Tonight we will be sitting round a Seder table and reading through the Haggadah with family and/or friends. However, while it is certainly praiseworthy to read the Haggadah and to eat the Matzah and Marror, I believe that the objective of Seder night goes far beyond reading the Haggadah and eating symbolic foods. Instead, it is about achieving a unique state of being wherein we use the power of the present to reflect on the past in order to shape our actions in the future.
On Seder night we think of the time when we were a slave nation in Egypt, and we reflect on our duty to treat all people with dignity; we think of the miracles of the past, and we hope for future miracles; we reflect on the redemption from Egypt, and we pray for the future redemption.

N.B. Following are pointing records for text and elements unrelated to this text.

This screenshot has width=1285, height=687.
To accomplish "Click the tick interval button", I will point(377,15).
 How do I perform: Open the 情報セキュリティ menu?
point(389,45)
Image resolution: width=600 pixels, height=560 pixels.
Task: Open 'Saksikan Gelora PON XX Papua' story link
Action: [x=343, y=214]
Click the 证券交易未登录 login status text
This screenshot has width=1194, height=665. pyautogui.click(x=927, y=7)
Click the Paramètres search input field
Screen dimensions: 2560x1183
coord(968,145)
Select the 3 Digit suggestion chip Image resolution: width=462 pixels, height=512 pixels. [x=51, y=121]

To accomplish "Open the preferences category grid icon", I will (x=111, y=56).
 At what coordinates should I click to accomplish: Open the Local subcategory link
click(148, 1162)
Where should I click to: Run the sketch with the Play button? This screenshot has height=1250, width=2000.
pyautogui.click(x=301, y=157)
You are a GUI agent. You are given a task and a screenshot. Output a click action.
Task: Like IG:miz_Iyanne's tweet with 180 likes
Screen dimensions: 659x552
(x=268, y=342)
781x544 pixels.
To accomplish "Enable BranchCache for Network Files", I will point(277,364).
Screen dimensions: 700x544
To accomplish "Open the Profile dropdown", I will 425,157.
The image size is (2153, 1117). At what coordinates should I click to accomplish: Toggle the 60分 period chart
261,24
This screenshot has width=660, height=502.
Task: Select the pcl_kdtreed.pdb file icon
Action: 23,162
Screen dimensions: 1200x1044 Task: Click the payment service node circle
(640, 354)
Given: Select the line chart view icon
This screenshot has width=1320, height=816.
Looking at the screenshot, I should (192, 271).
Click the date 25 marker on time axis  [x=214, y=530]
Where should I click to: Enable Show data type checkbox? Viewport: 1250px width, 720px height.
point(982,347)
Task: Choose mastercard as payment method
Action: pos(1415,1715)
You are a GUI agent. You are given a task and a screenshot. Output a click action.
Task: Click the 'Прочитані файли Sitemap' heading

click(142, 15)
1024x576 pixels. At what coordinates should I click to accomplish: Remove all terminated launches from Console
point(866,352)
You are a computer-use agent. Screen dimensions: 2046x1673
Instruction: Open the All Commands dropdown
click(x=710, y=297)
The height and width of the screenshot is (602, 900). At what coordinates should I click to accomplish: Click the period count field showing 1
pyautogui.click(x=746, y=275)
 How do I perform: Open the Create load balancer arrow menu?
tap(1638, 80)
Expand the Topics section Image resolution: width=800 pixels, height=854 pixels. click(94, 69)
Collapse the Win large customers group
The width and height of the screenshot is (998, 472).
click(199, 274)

Simply put, on Seder night we develop our time awareness as Jews. But to reach this state of time awareness, it is crucial that we are fully in the moment of Seder night. As Rav Soloveitchik explains, ‘in order to connect retrospection with anticipation, memory with expectation, hind view with foresight, one must cherish the present fleeting moment as if it represented eternity’ (Noraot HaRav Vol. 4 pp. 153-4).
Having spent some time pondering this concept, I am deeply moved by its implications. What Rav Soloveitchik is saying is that cherishing the moments of Seder night helps us achieve true freedom which demands that we recognise how the greatest gift that we have at any moment is that very moment. Just like the five Rabbis who were so engrossed in conversation about the Exodus that they were unaware that the morning had come, the purpose of Seder night is to have a night in which we celebrate being, sharing and learning with others, and an evening when we appreciate that freedom is about having ownership over our own time.
Sadly, far too many of us spend our lives regretting the past, or taking selfies for the future. Yet, as we learn from the precise timings of Matzah baking, time is of critical importance. As Rav Soloveitchik explains, ‘within a fraction of a second, one may realize or destroy hopes, visions and expectations.’
Seder night is a special night for every Jew family. It is a night of hopes, visions and expectations. It is a night about the past, and one that has a huge impact on the future of all those – especially children – who attend the Seder. So here is one simple piece of advice. Make sure that wherever you are for Seder night, don’t just bring a present, but actually be in the present, so that you cherish the fleeting moment of being with those you love as if it represented eternity.